Keras documentation isn't clear what this actually is. I understand we can use this to compress the input feature space into a smaller one. But how is this done from a neural design perspective? Is it an autoenocder, RBM?

As far as I know, the Embedding layer is a simple matrix multiplication that transforms words into their corresponding word embeddings.
The weights of the Embedding layer are of the shape (vocabulary_size, embedding_dimension). For each training sample, its input are integers, which represent certain words. The integers are in the range of the vocabulary size. The Embedding layer transforms each integer i into the ith line of the embedding weights matrix.
In order to quickly do this as a matrix multiplication, the input integers are not stored as a list of integers but as a one-hot matrix. Therefore the input shape is (nb_words, vocabulary_size) with one non-zero value per line. If you multiply this by the embedding weights, you get the output in the shape
(nb_words, vocab_size) x (vocab_size, embedding_dim) = (nb_words, embedding_dim)
So with a simple matrix multiplication you transform all the words in a sample into the corresponding word embeddings.
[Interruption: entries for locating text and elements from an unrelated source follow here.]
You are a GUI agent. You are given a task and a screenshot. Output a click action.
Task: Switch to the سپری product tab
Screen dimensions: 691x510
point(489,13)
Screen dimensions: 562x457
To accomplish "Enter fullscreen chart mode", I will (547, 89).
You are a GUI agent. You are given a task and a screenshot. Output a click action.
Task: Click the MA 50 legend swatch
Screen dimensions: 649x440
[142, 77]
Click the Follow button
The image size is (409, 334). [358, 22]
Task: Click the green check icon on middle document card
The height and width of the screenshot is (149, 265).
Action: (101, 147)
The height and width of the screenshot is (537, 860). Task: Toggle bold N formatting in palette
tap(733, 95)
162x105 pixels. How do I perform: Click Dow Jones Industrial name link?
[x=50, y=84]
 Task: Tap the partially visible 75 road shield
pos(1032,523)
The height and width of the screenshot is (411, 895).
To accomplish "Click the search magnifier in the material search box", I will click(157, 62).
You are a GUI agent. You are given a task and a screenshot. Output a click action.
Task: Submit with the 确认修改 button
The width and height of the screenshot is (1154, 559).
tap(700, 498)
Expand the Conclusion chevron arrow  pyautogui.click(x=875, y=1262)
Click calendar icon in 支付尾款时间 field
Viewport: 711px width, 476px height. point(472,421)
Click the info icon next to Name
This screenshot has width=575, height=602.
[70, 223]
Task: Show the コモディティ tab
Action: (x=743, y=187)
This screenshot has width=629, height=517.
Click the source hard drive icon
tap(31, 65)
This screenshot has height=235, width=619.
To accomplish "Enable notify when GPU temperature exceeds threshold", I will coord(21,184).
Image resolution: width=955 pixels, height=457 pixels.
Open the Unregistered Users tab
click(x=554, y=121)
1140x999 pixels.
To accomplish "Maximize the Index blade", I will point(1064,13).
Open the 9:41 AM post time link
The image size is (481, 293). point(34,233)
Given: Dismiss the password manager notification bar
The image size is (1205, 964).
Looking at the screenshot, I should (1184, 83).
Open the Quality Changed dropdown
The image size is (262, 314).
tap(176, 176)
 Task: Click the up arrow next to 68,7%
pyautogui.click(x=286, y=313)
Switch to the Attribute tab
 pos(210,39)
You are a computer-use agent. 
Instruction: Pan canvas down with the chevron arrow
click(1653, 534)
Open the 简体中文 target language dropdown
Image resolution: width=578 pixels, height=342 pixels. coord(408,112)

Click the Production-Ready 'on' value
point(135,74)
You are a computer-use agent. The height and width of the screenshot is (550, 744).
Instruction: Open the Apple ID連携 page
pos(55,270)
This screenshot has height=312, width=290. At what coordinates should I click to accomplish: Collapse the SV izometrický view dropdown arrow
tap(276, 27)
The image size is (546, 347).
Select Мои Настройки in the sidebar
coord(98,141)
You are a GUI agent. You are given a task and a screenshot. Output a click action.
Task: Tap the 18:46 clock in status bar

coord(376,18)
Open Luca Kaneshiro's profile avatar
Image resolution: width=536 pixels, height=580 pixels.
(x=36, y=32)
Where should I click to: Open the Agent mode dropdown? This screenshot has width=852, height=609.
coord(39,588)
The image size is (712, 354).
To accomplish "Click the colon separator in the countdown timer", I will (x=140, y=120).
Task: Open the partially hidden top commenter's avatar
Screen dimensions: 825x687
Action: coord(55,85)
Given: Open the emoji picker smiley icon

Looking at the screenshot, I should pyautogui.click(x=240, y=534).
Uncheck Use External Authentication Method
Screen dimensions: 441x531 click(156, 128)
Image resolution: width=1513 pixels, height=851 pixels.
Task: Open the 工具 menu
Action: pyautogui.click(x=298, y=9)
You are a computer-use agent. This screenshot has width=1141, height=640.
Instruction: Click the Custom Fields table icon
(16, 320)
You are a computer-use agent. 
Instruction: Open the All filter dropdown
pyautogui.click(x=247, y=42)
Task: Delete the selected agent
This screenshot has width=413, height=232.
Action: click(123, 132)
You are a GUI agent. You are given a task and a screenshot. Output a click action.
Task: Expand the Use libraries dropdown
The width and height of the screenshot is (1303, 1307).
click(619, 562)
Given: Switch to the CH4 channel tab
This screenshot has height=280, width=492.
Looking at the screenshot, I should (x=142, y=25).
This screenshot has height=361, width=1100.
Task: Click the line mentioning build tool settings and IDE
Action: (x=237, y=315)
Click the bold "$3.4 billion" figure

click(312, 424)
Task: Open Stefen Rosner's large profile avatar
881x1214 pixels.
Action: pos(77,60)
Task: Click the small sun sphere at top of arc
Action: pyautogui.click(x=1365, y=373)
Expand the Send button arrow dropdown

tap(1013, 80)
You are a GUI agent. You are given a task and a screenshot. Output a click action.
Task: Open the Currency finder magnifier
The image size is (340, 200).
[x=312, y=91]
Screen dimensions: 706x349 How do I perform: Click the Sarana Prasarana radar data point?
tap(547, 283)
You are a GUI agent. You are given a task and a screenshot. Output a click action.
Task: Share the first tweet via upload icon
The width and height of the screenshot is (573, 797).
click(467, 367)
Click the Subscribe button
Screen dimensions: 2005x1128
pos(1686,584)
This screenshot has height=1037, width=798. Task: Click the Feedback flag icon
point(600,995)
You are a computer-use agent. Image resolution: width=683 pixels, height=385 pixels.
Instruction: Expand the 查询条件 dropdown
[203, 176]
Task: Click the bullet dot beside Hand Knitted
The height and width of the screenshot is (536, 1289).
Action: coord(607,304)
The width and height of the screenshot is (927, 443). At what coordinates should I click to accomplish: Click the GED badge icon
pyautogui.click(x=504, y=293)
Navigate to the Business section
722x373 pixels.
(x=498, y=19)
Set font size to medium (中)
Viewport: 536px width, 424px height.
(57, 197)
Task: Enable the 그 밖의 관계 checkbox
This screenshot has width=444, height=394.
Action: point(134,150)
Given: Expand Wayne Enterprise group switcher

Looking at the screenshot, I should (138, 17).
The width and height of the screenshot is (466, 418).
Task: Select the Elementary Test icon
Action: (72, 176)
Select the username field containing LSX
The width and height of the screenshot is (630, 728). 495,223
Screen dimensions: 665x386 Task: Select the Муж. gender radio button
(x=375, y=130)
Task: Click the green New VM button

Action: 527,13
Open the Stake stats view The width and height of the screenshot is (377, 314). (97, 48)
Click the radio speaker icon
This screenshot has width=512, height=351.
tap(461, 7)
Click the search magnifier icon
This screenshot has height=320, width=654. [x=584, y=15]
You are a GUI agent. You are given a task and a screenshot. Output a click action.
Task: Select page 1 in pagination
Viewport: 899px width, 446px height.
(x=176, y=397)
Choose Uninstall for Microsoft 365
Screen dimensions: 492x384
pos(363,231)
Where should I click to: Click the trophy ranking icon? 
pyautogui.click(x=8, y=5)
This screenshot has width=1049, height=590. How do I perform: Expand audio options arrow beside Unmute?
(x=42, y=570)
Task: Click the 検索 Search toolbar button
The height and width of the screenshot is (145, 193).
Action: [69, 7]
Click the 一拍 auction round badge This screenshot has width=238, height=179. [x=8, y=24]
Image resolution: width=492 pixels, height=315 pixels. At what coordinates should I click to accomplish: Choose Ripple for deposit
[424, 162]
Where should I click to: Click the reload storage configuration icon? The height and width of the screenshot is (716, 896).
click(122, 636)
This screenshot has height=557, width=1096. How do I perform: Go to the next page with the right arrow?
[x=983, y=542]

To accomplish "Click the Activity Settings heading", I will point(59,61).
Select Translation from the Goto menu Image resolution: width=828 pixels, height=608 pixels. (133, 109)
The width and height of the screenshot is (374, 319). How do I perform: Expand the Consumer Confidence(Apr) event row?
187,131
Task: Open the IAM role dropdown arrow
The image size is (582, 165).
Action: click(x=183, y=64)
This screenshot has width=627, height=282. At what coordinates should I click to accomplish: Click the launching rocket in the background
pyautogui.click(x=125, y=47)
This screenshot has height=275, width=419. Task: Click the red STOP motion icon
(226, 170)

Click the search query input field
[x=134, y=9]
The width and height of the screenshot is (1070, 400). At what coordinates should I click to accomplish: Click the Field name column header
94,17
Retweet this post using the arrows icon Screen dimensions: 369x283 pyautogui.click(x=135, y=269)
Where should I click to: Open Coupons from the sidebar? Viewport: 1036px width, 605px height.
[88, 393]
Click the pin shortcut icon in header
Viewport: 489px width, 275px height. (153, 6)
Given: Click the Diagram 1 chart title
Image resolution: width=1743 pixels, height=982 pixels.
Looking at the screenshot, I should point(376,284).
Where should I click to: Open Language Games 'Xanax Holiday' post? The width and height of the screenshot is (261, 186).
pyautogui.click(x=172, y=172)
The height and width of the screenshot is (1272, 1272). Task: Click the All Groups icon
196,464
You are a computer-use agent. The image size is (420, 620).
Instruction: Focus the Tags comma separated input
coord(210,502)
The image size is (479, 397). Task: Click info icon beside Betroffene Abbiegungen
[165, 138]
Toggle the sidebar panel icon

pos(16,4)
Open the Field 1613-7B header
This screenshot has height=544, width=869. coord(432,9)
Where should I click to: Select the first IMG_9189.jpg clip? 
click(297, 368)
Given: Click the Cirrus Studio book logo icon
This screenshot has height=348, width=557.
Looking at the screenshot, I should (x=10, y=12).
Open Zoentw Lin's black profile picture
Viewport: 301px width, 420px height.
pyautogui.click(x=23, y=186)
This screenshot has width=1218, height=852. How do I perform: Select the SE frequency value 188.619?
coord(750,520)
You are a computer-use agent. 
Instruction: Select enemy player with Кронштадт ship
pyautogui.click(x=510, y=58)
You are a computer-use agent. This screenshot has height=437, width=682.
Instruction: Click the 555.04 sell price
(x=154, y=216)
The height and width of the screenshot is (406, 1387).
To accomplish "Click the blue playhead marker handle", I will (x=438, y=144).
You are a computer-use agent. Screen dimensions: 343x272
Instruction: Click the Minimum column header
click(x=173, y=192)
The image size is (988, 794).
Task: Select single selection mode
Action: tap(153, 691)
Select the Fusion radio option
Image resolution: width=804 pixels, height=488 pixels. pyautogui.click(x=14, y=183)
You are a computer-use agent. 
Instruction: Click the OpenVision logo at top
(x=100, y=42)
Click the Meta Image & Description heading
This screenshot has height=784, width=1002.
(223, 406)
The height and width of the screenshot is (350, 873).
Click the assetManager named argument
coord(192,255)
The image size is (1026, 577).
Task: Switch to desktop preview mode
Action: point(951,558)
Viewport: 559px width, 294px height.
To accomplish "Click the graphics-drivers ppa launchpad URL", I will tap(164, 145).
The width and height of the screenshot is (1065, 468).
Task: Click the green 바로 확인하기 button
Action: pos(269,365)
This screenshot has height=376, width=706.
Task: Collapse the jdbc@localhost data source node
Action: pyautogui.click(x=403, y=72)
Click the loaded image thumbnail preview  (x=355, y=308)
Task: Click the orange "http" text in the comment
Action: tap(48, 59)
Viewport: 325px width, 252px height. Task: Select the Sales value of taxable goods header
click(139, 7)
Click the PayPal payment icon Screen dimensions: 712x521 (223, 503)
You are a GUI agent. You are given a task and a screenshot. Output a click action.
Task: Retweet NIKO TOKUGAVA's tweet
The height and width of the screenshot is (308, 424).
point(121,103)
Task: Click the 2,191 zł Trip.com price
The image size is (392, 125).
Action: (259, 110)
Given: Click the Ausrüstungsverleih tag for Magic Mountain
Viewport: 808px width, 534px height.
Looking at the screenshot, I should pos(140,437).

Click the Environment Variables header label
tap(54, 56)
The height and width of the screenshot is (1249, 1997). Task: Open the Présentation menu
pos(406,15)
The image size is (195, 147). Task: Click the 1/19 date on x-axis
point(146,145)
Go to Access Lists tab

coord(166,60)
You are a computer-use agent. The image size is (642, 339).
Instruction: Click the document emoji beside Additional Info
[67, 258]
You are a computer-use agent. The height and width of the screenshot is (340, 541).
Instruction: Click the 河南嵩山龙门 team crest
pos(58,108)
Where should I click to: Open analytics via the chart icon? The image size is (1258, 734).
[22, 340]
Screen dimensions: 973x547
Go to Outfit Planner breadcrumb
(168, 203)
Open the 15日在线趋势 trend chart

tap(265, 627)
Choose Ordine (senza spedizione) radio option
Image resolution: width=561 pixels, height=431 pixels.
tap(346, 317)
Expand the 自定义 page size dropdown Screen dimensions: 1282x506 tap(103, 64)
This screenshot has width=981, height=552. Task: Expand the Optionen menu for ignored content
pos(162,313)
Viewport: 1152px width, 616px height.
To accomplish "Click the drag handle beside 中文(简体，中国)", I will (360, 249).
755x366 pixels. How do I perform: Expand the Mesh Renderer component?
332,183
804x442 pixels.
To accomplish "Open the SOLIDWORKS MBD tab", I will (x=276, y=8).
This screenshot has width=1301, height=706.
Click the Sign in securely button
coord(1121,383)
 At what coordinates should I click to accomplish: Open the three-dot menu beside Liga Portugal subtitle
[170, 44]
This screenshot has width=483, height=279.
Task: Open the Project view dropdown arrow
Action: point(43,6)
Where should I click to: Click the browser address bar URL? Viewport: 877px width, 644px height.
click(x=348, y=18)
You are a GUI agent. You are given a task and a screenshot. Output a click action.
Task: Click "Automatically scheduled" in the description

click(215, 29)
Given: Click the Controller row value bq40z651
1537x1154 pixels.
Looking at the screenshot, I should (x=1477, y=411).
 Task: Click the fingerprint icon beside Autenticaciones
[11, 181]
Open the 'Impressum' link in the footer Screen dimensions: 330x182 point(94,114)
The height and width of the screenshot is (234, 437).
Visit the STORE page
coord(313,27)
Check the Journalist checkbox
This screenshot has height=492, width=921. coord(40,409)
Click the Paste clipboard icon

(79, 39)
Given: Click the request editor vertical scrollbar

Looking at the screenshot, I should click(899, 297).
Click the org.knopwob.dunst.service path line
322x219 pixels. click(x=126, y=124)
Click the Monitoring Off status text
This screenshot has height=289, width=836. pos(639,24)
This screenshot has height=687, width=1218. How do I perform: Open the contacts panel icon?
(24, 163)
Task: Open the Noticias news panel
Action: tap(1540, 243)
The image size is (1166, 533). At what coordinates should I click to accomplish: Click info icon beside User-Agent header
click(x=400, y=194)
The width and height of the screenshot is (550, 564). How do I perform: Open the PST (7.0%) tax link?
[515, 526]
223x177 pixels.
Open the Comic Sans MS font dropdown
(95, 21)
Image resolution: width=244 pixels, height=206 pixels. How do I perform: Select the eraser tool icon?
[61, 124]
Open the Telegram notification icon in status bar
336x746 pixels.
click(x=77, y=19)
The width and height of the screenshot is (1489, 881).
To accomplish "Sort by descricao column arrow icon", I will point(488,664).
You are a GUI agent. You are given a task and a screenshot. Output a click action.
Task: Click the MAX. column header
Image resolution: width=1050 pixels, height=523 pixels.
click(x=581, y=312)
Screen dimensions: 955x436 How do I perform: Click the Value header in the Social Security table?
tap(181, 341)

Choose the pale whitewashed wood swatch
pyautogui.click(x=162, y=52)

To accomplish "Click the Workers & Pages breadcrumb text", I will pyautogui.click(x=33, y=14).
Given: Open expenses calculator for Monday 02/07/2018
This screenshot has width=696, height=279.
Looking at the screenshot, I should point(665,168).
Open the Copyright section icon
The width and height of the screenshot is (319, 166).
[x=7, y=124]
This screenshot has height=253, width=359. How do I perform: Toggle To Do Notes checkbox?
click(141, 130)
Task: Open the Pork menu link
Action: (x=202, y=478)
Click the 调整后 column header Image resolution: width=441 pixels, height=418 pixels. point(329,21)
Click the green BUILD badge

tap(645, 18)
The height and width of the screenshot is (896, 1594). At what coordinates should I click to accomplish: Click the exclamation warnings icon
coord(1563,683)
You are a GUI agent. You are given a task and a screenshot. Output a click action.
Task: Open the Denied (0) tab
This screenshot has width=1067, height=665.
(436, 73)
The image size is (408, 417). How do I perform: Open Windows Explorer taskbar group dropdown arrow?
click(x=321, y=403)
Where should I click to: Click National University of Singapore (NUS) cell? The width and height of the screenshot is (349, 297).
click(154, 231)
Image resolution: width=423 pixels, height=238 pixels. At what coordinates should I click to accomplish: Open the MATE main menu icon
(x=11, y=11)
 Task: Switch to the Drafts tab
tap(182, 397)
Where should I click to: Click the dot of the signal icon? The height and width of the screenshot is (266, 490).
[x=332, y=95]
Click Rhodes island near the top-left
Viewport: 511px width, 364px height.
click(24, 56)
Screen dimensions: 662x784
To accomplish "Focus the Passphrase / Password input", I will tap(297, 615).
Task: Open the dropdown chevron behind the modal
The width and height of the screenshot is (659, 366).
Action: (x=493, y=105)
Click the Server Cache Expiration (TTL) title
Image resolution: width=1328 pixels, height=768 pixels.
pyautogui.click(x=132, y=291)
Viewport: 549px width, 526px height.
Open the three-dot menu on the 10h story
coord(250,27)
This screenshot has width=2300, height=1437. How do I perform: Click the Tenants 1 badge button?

The Keras Embedding layer is not performing any matrix multiplication but it only:
1. creates a weight matrix of (vocabulary_size)x(embedding_dimension) dimensions
2. indexes this weight matrix
It is always useful to have a look at the source code to understand what a class does. In this case, we will have a look at the class Embedding which inherits from the base layer class called Layer.
(1) - Creating a weight matrix of (vocabulary_size)x(embedding_dimension) dimensions:
This is occuring at the build function of Embedding:
def build(self, input_shape):
self.embeddings = self.add_weight(
shape=(self.input_dim, self.output_dim),
initializer=self.embeddings_initializer,
name='embeddings',
regularizer=self.embeddings_regularizer,
constraint=self.embeddings_constraint,
dtype=self.dtype)
self.built = True
If you have a look at the base class Layer you will see that the function add_weight above simply creates a matrix of trainable weights (in this case of (vocabulary_size)x(embedding_dimension) dimensions):
def add_weight(self,
name,
shape,
dtype=None,
initializer=None,
regularizer=None,
trainable=True,
constraint=None):
"""Adds a weight variable to the layer.
# Arguments
name: String, the name for the weight variable.
shape: The shape tuple of the weight.
dtype: The dtype of the weight.
initializer: An Initializer instance (callable).
regularizer: An optional Regularizer instance.
trainable: A boolean, whether the weight should
be trained via backprop or not (assuming
that the layer itself is also trainable).
constraint: An optional Constraint instance.
# Returns
The created weight variable.
"""
initializer = initializers.get(initializer)
if dtype is None:
dtype = K.floatx()
weight = K.variable(initializer(shape),
dtype=dtype,
name=name,
constraint=constraint)
if regularizer is not None:
with K.name_scope('weight_regularizer'):
self.add_loss(regularizer(weight))
if trainable:
self._trainable_weights.append(weight)
else:
self._non_trainable_weights.append(weight)
return weight
(2) - Indexing this weight matrix
This is occuring at the call function of Embedding:
def call(self, inputs):
if K.dtype(inputs) != 'int32':
inputs = K.cast(inputs, 'int32')
out = K.gather(self.embeddings, inputs)
return out
This functions returns the output of the Embedding layer which is K.gather(self.embeddings, inputs). What tf.keras.backend.gather exactly does is to index the weights matrix self.embeddings (see build function above) according to the inputs which should be lists of positive integers.
These lists can be retrieved for example if you pass your text/words inputs to the one_hot function of Keras which encodes a text into a list of word indexes of size n (this is NOT one hot encoding - see also this example for more info: https://machinelearningmastery.com/use-word-embedding-layers-deep-learning-keras/).
Therefore, that's all. There is no matrix multiplication.
On the contrary, the Keras Embedding layer is only useful because exactly it avoids performing a matrix multiplication and hence it economizes on some computational resources.
Otherwise, you could just use a Keras Dense layer (after you have encoded your input data) to get a matrix of trainable weights (of (vocabulary_size)x(embedding_dimension) dimensions) and then simply do the multiplication to get the output which will be exactly the same with the output of the Embedding layer.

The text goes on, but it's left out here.